Ajit Pai and the FCC Want It To Be Legal for Comcast To Block BitTorrent (theverge.com)

Nilay Patel, reporting for The Verge: FCC Chairman Ajit Pai released his proposal to kill net neutrality this week, and while there's a lot to be unhappy with, it's hard not to be taken with the brazenness of his argument. Pai thinks it was a mistake for the FCC to try and stop Comcast from blocking BitTorrent in 2008, thinks all of the regulatory actions the FCC took after that to give itself the authority to prevent blocking were wrong, and wants to go back to the legal framework that allowed Comcast to block BitTorrent.

5 of 553 comments (clear)

  1. Re:Next step by 0100010001010011 · · Score: 4, Interesting

    Way back in the early 2000s we figured out that's what our campus IT department was doing.

    A friend of mine wrote a simple 'proxy' server that sent a fake HTTP header that the bittorrent trackers ignored.
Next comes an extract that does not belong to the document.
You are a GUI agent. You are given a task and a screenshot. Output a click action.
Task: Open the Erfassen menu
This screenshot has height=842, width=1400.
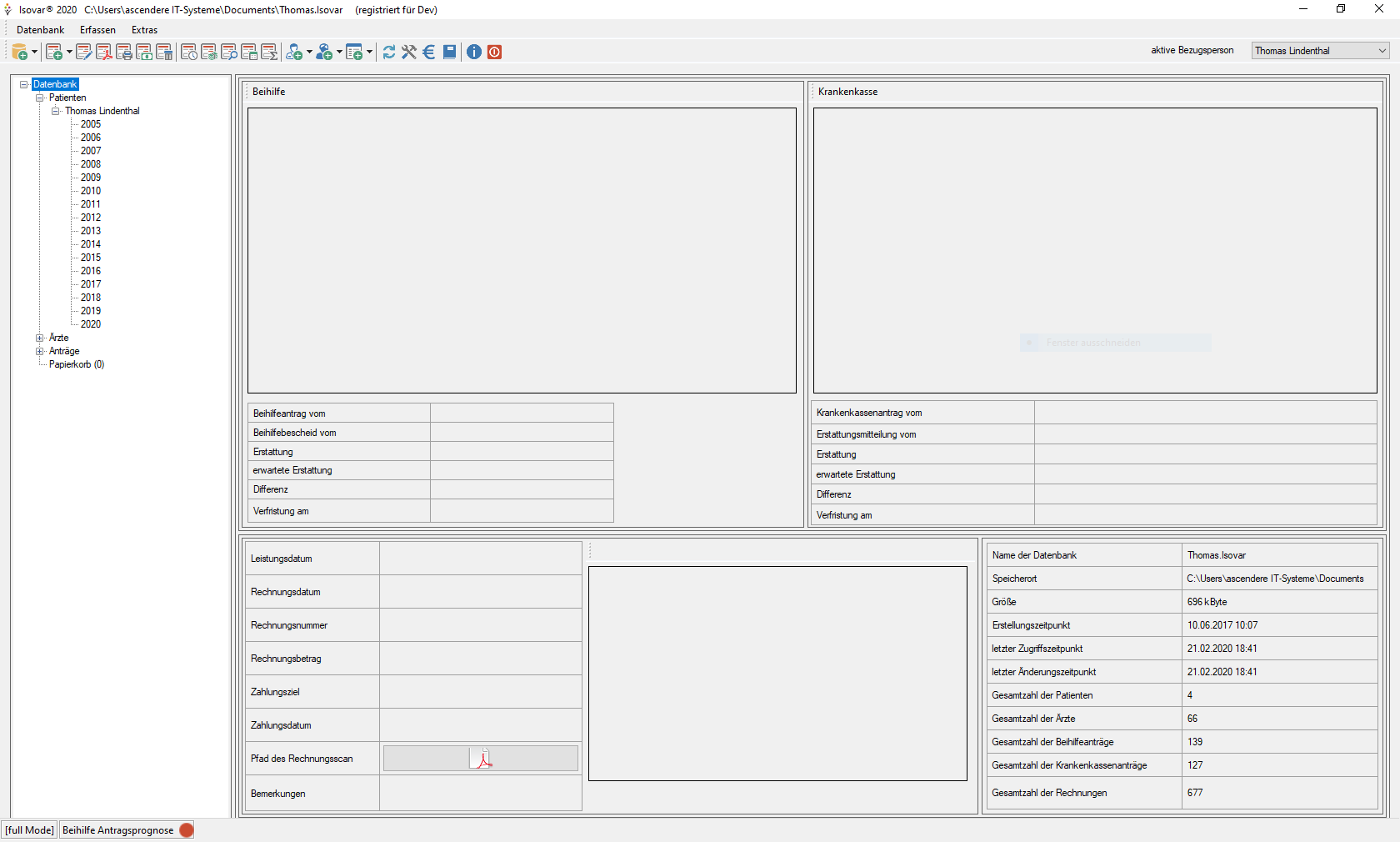point(98,30)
Our school's firewall thought it was a HTTP packet and let it through.

  2. Re:Good by mark-t · · Score: 2, Interesting
    Actually, I've always thought that a fairly good argument can be made that it is stealing... unless you are going to assert one of the following:
    • 1. when the person who is supposedly "stealing" does not get the same worth out of what they stole as the person that they stole it from means that it is not stealing;
    • 2 that the thing that is being "stolen" was, in the opinion of the "thief", never rightfully possessed by the person who originally had or controlled it in the first place, and thus not really stealing;
    • 3. something which is intangible is unceremoniously exempt from any attempt to classify unauthorized acquisition as stealing, or;
    • 4. things which other people may not deem to have any value cannot be stolen.

      Barring the above rationalizations, copyright infringement can be thought of as theft on the grounds that copyright entails an exclusive right to dictate who may copy a work. Exclusive, by definition, means that nobody else is doing it, and so when a person commits copyright infringement, they are literally depriving the copyright holder of some measure of the exclusive control that the rights holder was supposed to have over that work. Obviously for any single unauthorised copy, the amount of exclusivity lost is very minor, but the cumulative effect of multiple unauthorised copies can still be substantial.
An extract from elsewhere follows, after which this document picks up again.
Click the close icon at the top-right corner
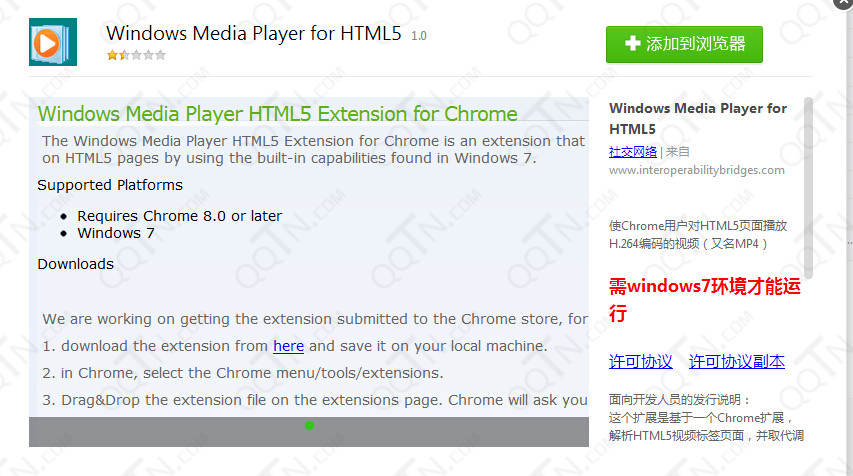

  3. Re:Ports by gweihir · · Score: 5, Interesting

    As more and more traffic is SSL, deep-packet-inspection is basically dead, except in enterprise environments where they can push their own CA into the clients and break the tunnel.
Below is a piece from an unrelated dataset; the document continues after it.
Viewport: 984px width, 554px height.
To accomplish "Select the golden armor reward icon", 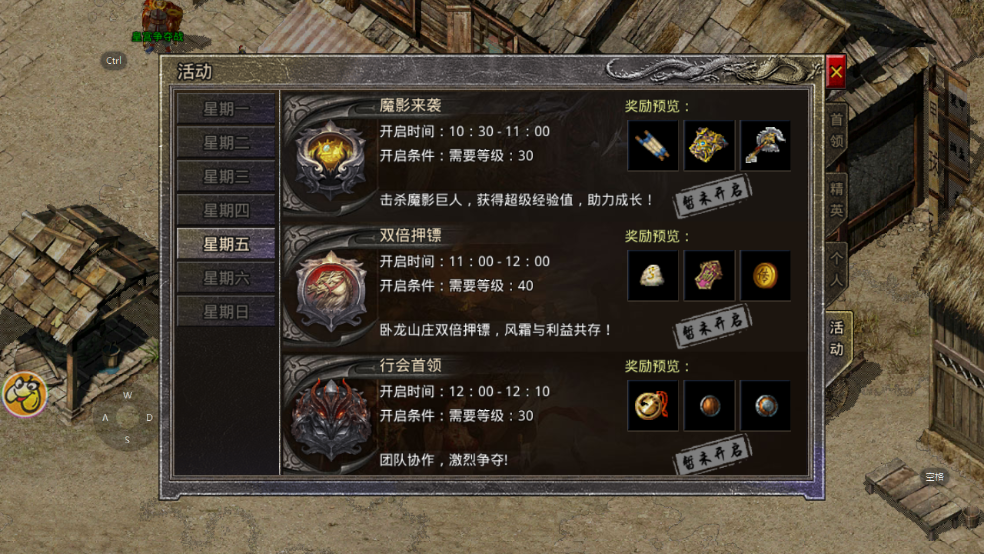I will pos(709,146).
    The whole thing is stupid. A typical sign of a clueless nil-whit trying to do policy.

    --
    Most ACs are not even worth the keystrokes to insult them. Be generically insulted by this and ignored otherwise.
  4. Re:Next step by gweihir · · Score: 4, Interesting

    Indeed. My university back then decided to allow all the official P2P ports, because this way they could at least shape the traffic down to a reasonable rate. They also got a legal opinion stating that they are actually not required to look at the traffic or block based on content.

    --
    Most ACs are not even worth the keystrokes to insult them. Be generically insulted by this and ignored otherwise.
  5. Re:Next step by rtb61 · · Score: 5, Interesting

    You really do not get it, this is all about mass corporate censorship, not blocking applications, blocking you, putting you off line, silencing you. How bad will be the outcome, face not that bad at all because the fury of millions of geeks is going to scare the crap out of the entirely corrupt US government. Net Neutrality will be back pretty quick, once the Republicans realise they will go from dominating the US government to being an also ran for many years to come. Geeks and nerds are an unforgiving lot being subject to many harassments in the youth has often not left them in the best temperament and in adult life, they know their intellect puts them well ahead of others in the game of political discourse. Grind the fuckers until the beg for mercy, be brutal, be mean, let them really know how pissed off you are and forget about the idea of not voting them, what a pathetic message to send, you are going to campaign against them, actively for shits and giggles to put them on the unemployment line (no revolving doors for them when they can no longer win elections and have no public relations value, out on the collective assess). Put the fucking fear of the political wilderness into them, let it keep them awake at night. Don't forget to send that email, with a note of who you will be actively campaigning for, let them know who will be replacing them.